Direction:
Rewrite every line of the records below, requests included, and add -139 to each coordinate number in the answers. Leave the pictures out of your answer.

Supplied material:
:::

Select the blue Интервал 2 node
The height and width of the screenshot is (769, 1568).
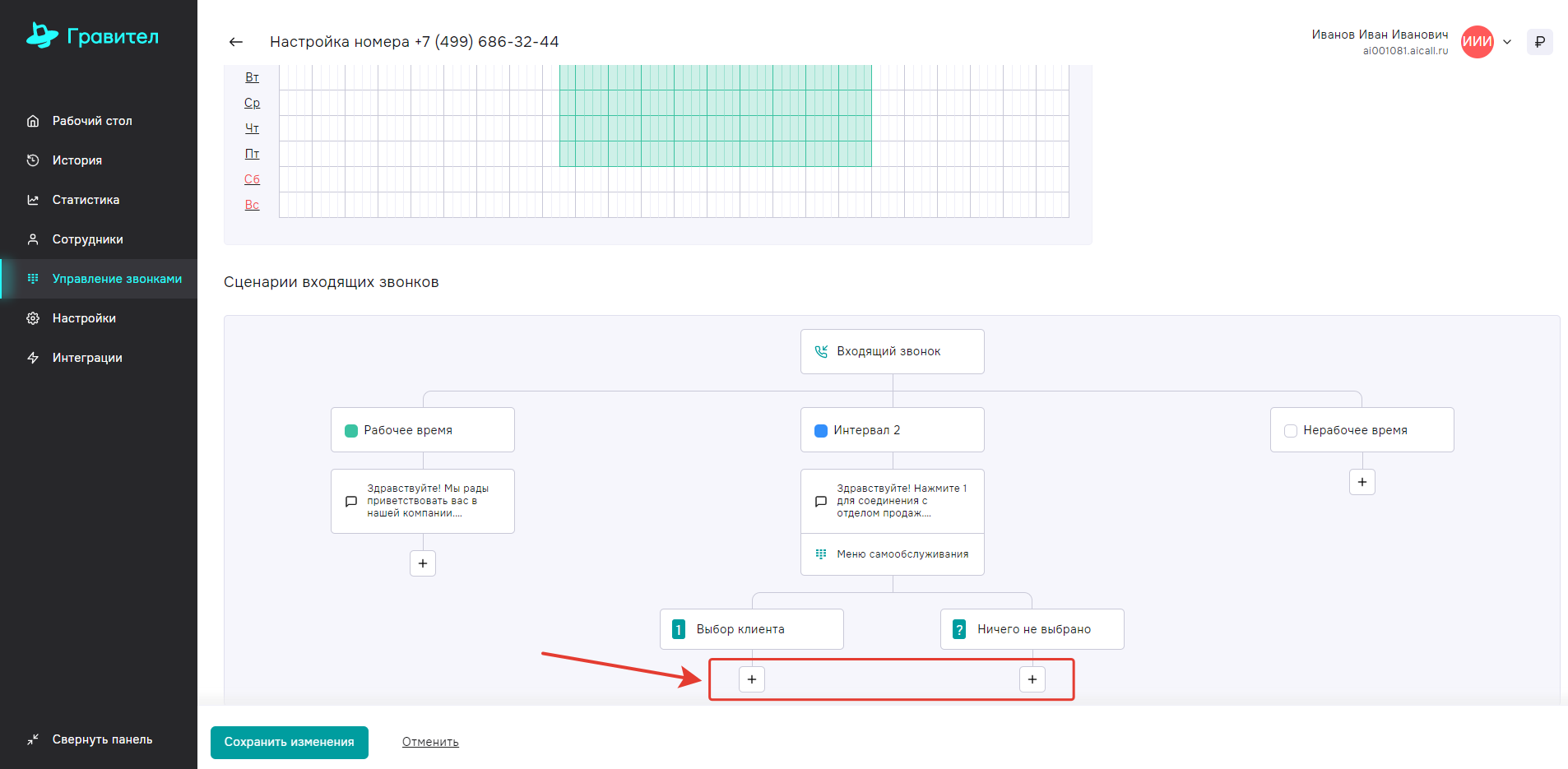(x=892, y=430)
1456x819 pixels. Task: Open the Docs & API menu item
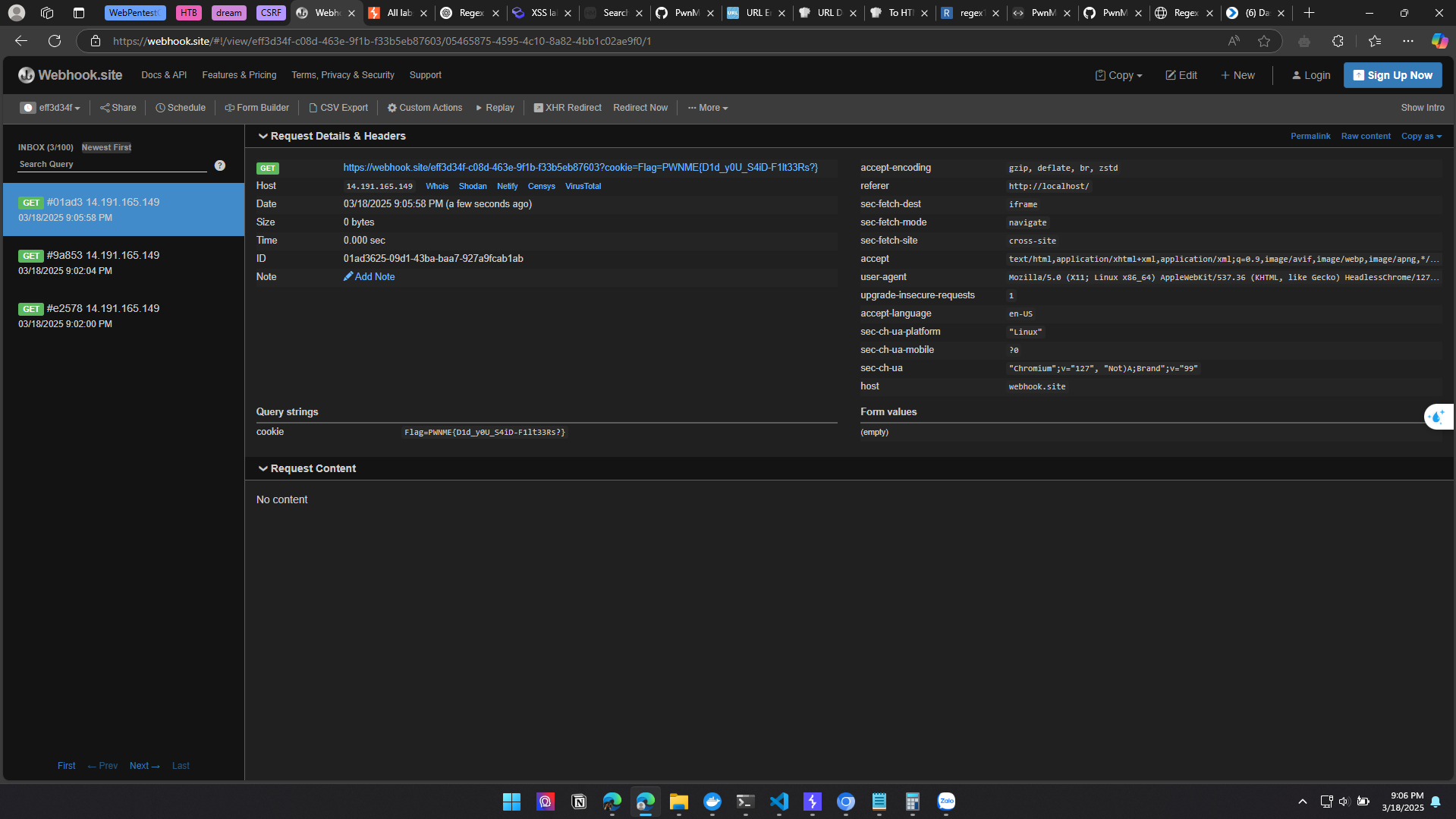[x=164, y=75]
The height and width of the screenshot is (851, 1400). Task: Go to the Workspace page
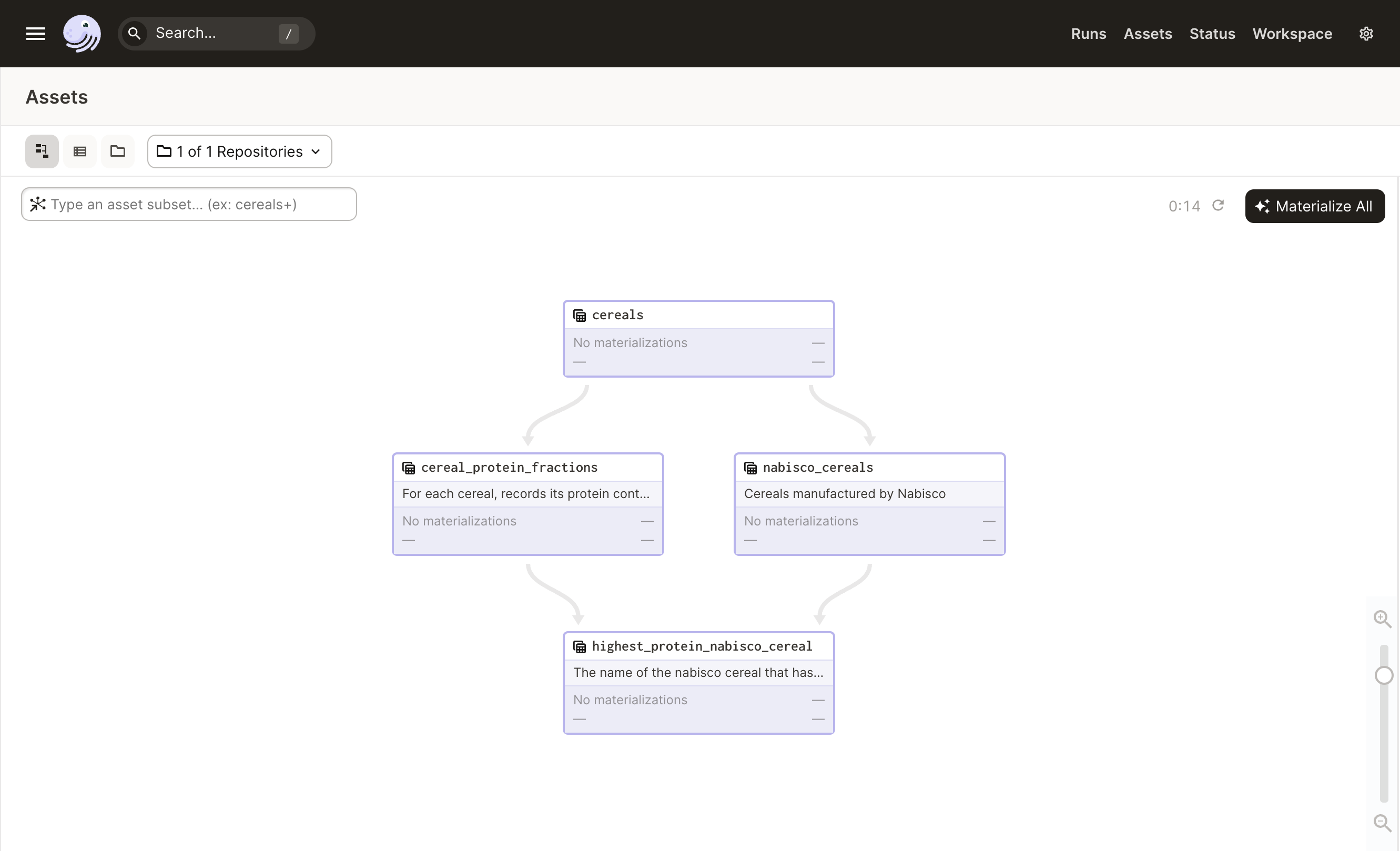(x=1292, y=34)
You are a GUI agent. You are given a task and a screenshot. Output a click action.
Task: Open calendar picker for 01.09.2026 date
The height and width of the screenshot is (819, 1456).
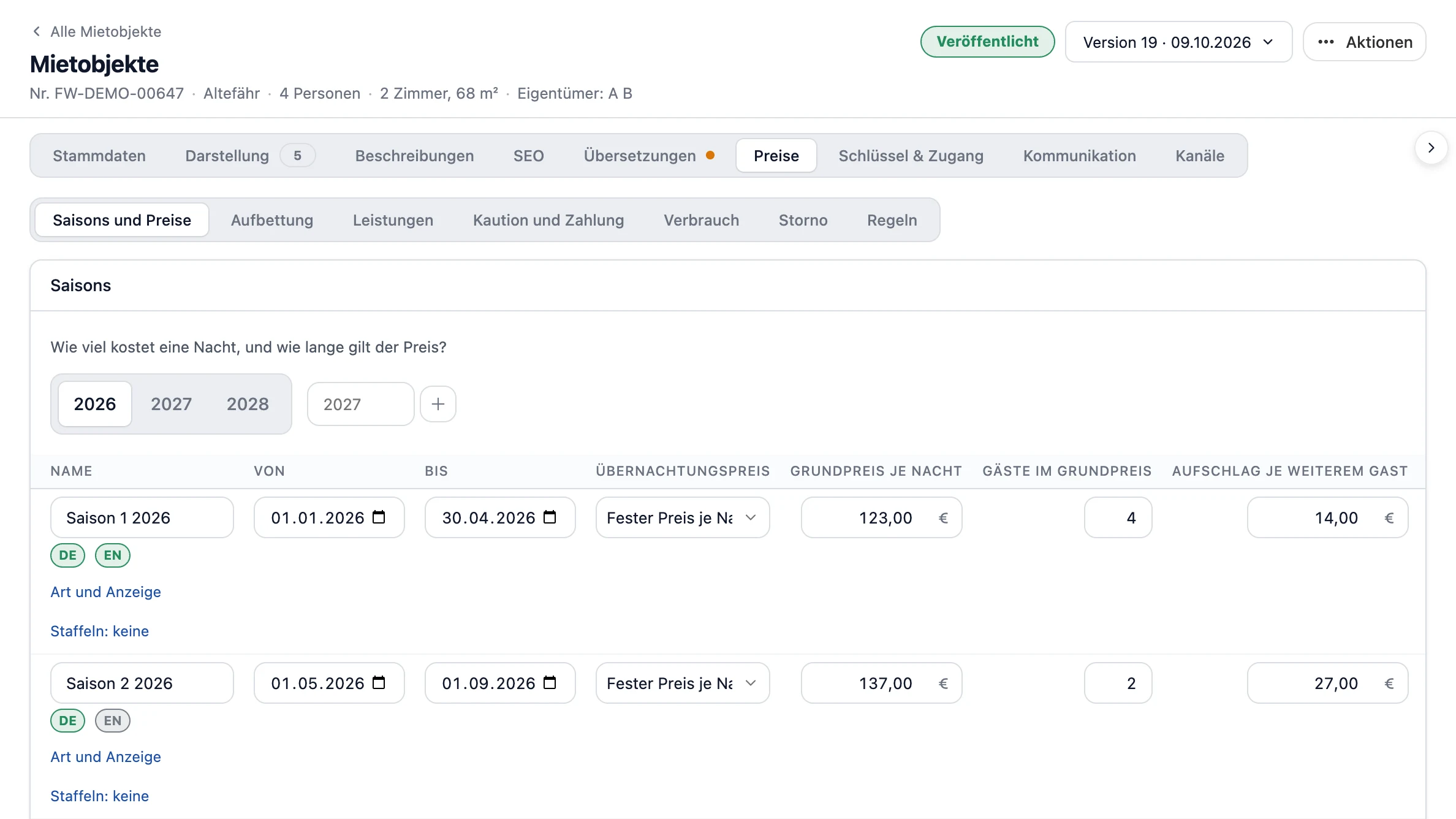pyautogui.click(x=550, y=683)
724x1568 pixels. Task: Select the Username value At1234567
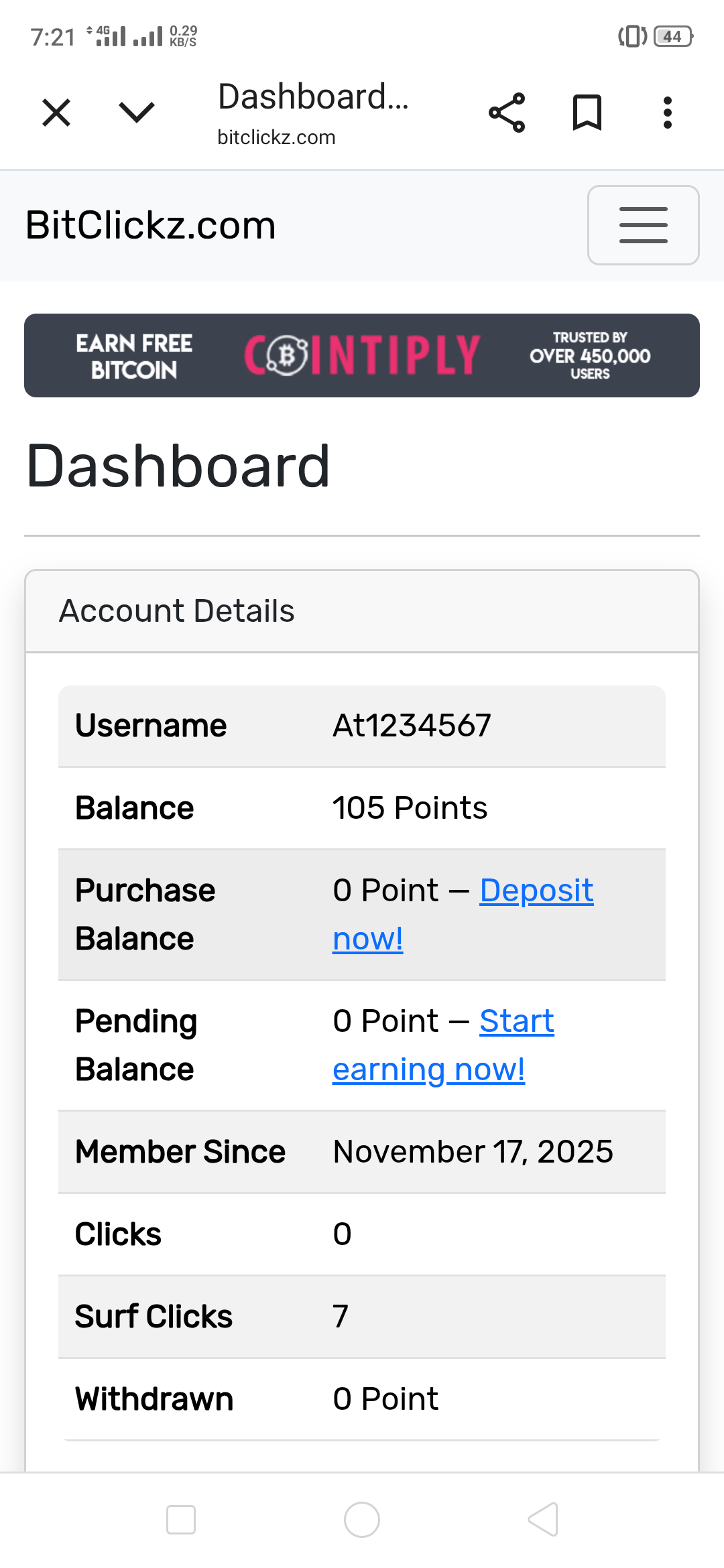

:::

Reply to the task:
Select the blue Интервал 2 node
The height and width of the screenshot is (769, 1568).
(x=753, y=291)
1456x819 pixels. Task: Open the Docs & API menu item
[x=25, y=-64]
The height and width of the screenshot is (851, 1400). Task: Go to the Workspace page
(x=1153, y=-105)
You are a GUI agent. You are given a task and a screenshot. Output a click action.
Task: Open calendar picker for 01.09.2026 date
The height and width of the screenshot is (819, 1456).
pyautogui.click(x=411, y=544)
724x1568 pixels. Task: Select the Username value At1234567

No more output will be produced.